*TASK INPUTS:*
** Begin **

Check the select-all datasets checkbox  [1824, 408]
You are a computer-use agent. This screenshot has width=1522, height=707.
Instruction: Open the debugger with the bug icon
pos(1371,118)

** End **
** Begin **

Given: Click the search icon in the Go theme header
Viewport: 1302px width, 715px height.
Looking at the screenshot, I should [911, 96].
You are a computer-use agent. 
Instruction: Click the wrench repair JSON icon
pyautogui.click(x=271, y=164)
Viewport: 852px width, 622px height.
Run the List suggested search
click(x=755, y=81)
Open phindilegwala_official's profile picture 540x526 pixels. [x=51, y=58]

** End **

Please reproduce word for word the lines from the one containing "Given: Click the" through the one containing "Open phindilegwala_official's profile", including both of those lines.

*SOLVED EXERCISE:*
Given: Click the search icon in the Go theme header
Viewport: 1302px width, 715px height.
Looking at the screenshot, I should [911, 96].
You are a computer-use agent. 
Instruction: Click the wrench repair JSON icon
pyautogui.click(x=271, y=164)
Viewport: 852px width, 622px height.
Run the List suggested search
click(x=755, y=81)
Open phindilegwala_official's profile picture 540x526 pixels. [x=51, y=58]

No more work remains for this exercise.